## PROBLEM DETAILS
Exactly as they appear below, repeat the lines from the one with "For every named" through the one with "MEDIA (181, 1418)", and no others.

-=-=-

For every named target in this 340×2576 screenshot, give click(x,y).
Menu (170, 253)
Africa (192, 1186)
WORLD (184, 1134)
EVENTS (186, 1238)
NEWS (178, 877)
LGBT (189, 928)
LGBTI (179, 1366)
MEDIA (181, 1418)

-=-=-

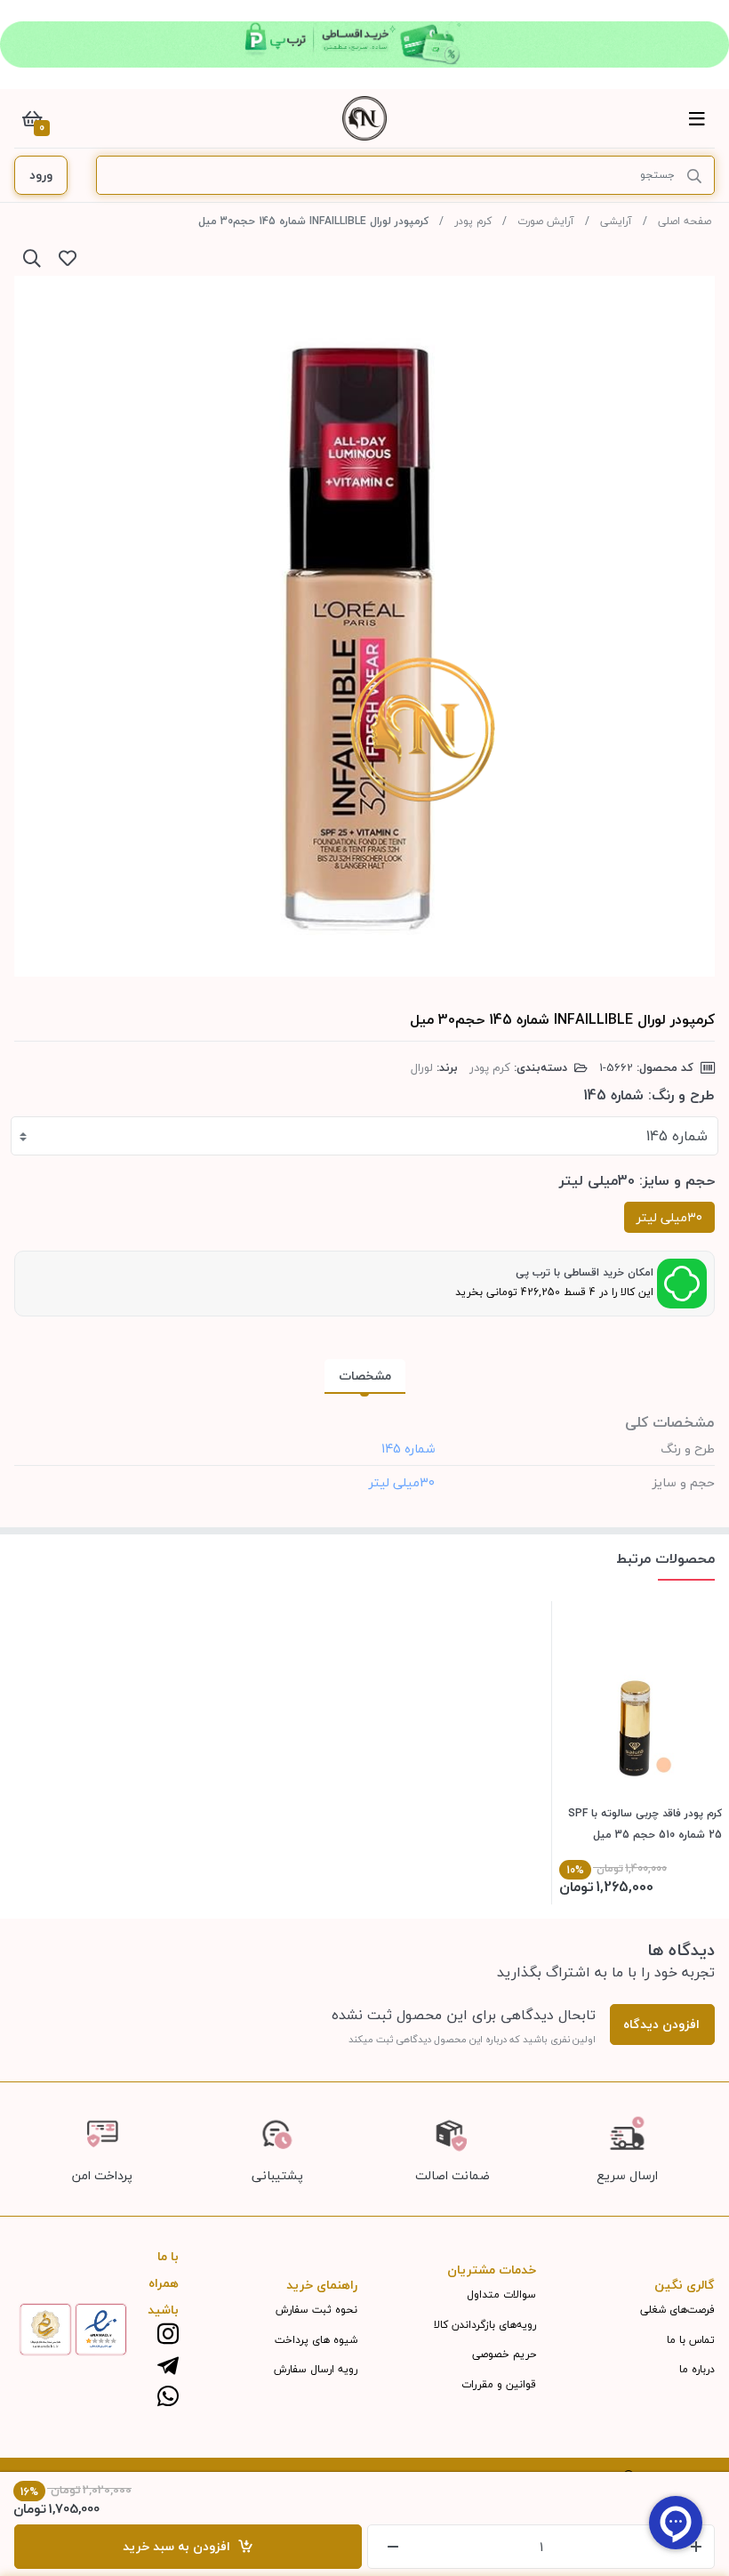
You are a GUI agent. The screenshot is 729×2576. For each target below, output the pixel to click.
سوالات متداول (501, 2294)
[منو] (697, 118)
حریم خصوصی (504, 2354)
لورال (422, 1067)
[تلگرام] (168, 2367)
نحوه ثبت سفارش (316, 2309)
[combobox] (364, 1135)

-=-=-

## TASK SOLUTION
For every named target in this 340×2576 screenshot, give click(x,y).
Menu (170, 253)
Africa (192, 1186)
WORLD (184, 1134)
EVENTS (186, 1238)
NEWS (178, 877)
LGBT (189, 928)
LGBTI (179, 1366)
MEDIA (181, 1418)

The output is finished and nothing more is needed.